Second, in the present circumstance, identifying the target may be an inter-trial benefit only under the feature search mode. Specifically, target color was changed randomly across trials under the singleton detection mode. Therefore, even if a target was identified successfully during trial N under the singleton detection mode and short-term representation of the target would presumably be maintained in memory as a target color for some time, it would not be useful when the target color during trial N+1 differed. The visual system needs to be recalibrated with nontarget colors to detect a singleton. Consequently, it takes some time for attentional set to be ready; thus, we failed to observe attentional capture in bin 1. However, the target color was consistent throughout the entire experimental block under the feature search mode. Therefore, the inter-trial priming effect (Maljkovic & Nakayama, 1994; Kristjánsson & Campana, 2010) would be maximal in this circumstance and would help the subject to be ready for optimal attentional set at the beginning of a trial. Taken together, our results suggest that past trial experience affects improvement in the availability of top-down set.

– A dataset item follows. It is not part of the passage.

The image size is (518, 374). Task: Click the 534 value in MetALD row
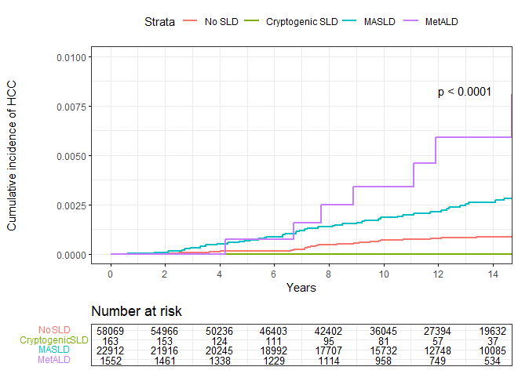492,360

Third, it is possible that the singleton detection mode requires time for the visual system to create a baseline for detecting an oddball item among uniformly colored items. Observers cannot prepare for a singleton against uniform nontargets at the start of a trial because they need to monitor a few initial items of the uniformly colored stream for calibration. This calibration builds a baseline for detecting a bottom-up signal of sufficient magnitude to match the top-down set. In contrast, observers under the feature search mode do not need to create baselines because they know the feature defining the target at a start of a trial, and thus task-relevant items (i.e., the target and distractor) could match the top-down set without such a baseline.

Experiment 3 replicated the results pattern of Experiment 1. We included this experiment to increase the task difficulty in order to address the concern that the presence or absence of attentional capture at the earliest bin was due not to the difference in search strategies but to a difference in task difficulty. The same results patterns were observed in Experiments 1 and 3, even when general performance was reduced by inserting an additional mask. The results indicate that the null finding regarding attentional capture at the shortest temporal bin was not due to low task difficulty. Rather, the results support the idea that the singleton detection mode requires time to be effective compared with the feature search mode.

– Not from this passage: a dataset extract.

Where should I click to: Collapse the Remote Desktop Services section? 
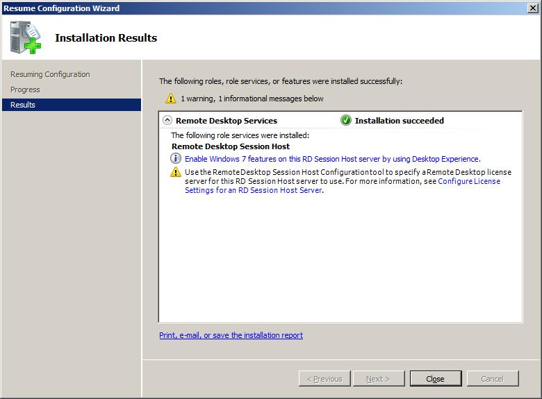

Finally, the target identification accuracies improved gradually regardless of observers’ strategies in the absence of distractor. This gradual improvement, attentional awakening, has been explained in terms of the time required for the visual system to prepare attention for optimal distribution over the central stream. In the study by Ariga and Yokosawa (2008), observers adopted the singleton detection mode to detect an oddball item among nontargets of homogeneous color. With this procedure, it is possible that the time required for the singleton detection mode to become effective could cause attentional awakening. However, a gradual improvement in accuracy also was found under the feature search mode. Thus, the occurrence of attentional awakening was caused not by the time required to prepare the singleton detection mode but by the development of attentional readiness or other effects, such as attentional capture by the onset of the stream.

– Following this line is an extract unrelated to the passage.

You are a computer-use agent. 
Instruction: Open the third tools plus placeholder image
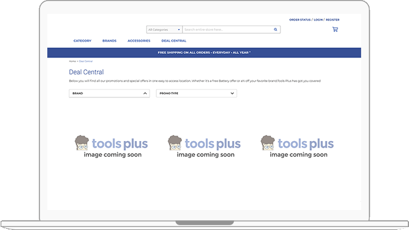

Such an improvement in accuracy was not found under the distractor condition in the present study. Thus, one might argue that the temporal effect of top-down set found in the present study is unrelated to attentional capture. However, the presence of a distractor that matches the top-down attentional set prevented the improvement of accuracy under the distractor condition. As a result, an interaction between accuracy of the distractor-absent and that of the distractor conditions was found, providing the enhanced capture effect. This suggests that the lack of change in performance under the distractor condition reflects the temporal effect of the top-down set.